I Cut My Hair?!

Thursday, January 23, 2014

That's right, the mane is gone! This past week, I made the decision to finally cut off my long locks. If you have ever seen me in my every day life, or have been following me on tumblr for a while, then you know that my hair was out of this world. It had recently grown long enough to be tucked into my pants, but was surprisingly still healthy despite its length and my carelessness.

This picture was taken a few months back, and though my hair is curled, you can get an idea of how long it was before I donated it.


While a hair cut is really no big deal, it was a big decision for me to make. I have had long hair for as long as I can remember. It had become part of my identity actually, which makes me kind of sad that it had gotten to that point. My hair used to warrant compliments from strangers, family members, and its length was something I felt a strange sense of pride in.

Though I had cherished my hair for so many years, I actually began growing it out long enough for me to one day donate it. These past few years, from junior high on to high school, I've had an increasing number of friends-and even people I wasn't extremely close to- have to battle with either losing a loved one to cancer, or have had to go through the process as a family. As that number grew more and more, I began thinking how devastated I would feel if I had to wake up every day with a little less hair on my head. It sounds shallow, but we take our hair for granted. For many, myself included, it can provide a sense of comfort.

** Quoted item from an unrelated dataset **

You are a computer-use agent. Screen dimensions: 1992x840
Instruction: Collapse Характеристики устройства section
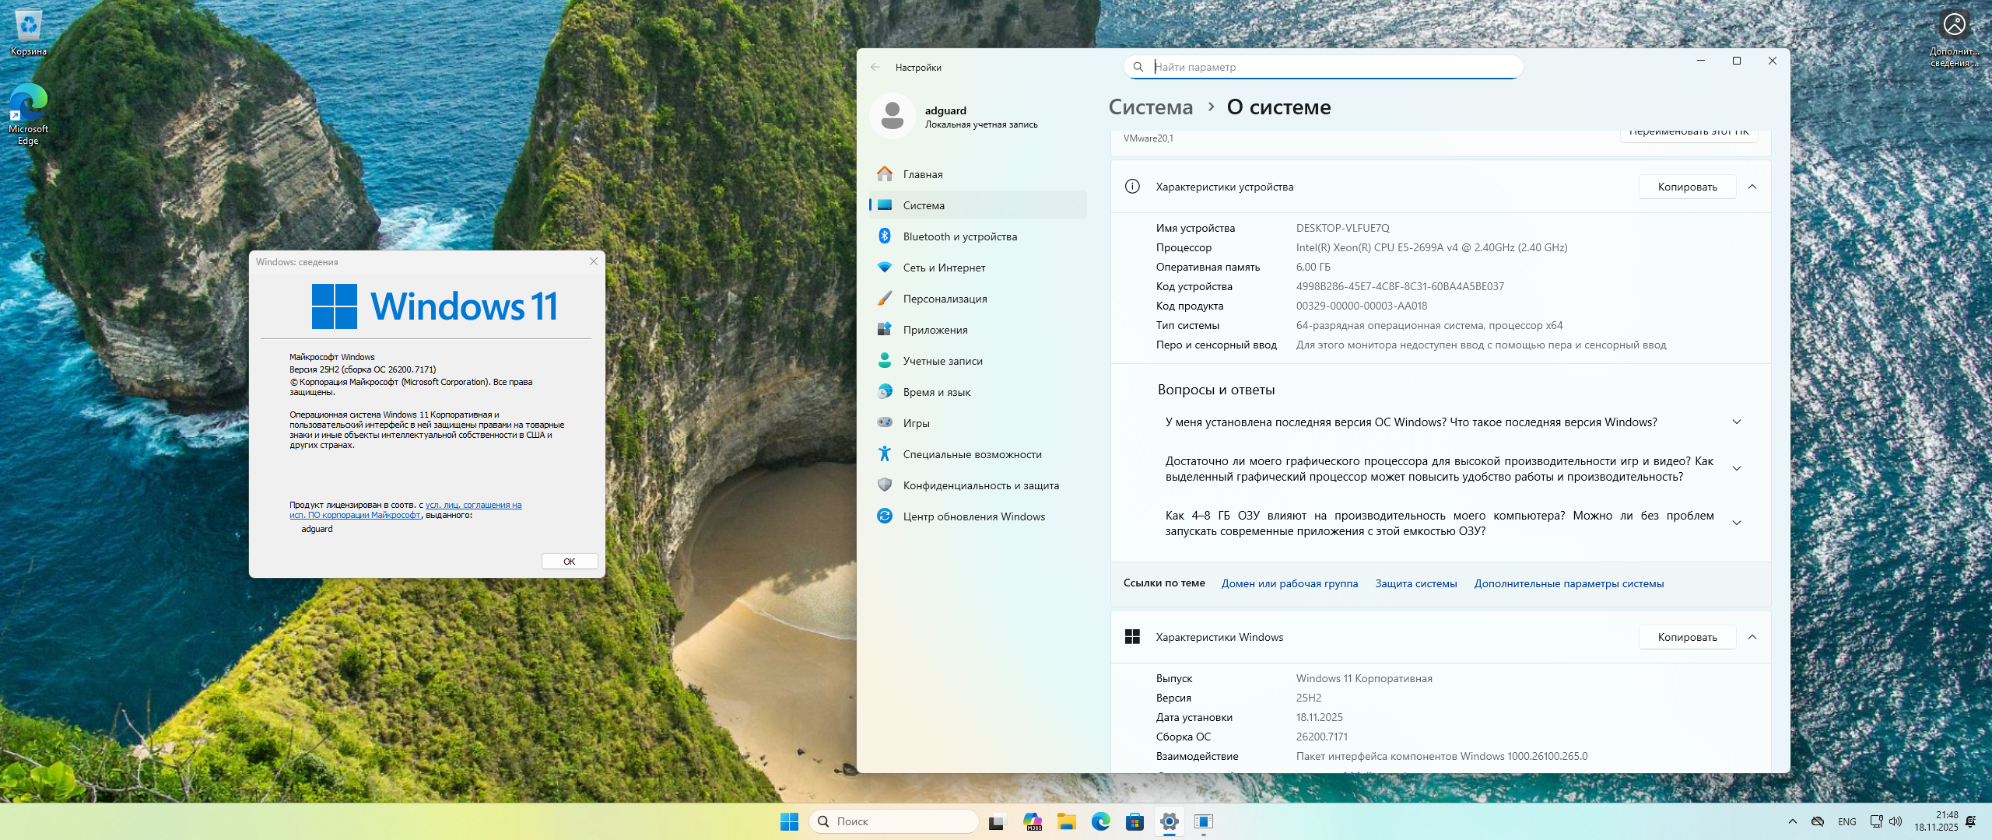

But what happens when it's not there anymore? Then what? I figured that I already had so many blessings in my life that sacrificing my locks wouldn't be a loss at all. Though it took me a long time and a lot of talk, I finally did it. I lost over 10 inches of my hair after the whole process, and that's something that I'll have to come to terms with, but it feels so good knowing that someone in the world may be able to fight the battle with a little more confidence because they've got my hair. I know its going to go to great use, and after treating me well for so many years, it's time that someone else gets to take it for a spin.

These pictures were taken by my lovely mother, who went with my to document the moment. I definitely lost a lot of hair during the process. 


It feels so weird to think that hair can be something of a gift like that. I can't say that I regret the decision at all. I was beautiful with my long hair, sure, but even though some of its missing now, I feel just as pretty, and I hope that someone out there can feel pretty with it too.

This is me now, with my hair, minus the 10+ inches gone. It's still a pretty decent length, and I'm so pleased with the way it's turned out. You have no idea how long it's been since I've been able to fit the entire length of my hair in a selfie! 


If you have ever considered donating you hair, it is something I would definitely encourage. Even if it's never been a thought to ever cross your mind, the idea should really be entertained. I know it isn't something for everyone, but you definitely take on a feeling of gratification when you realize how such a small act has the potential to bring somebody else so much joy. If this is something you would like to do, you should definitely check out Wigs for Kids, Locks of Love, or similar organizations to see how you can make a difference in your community.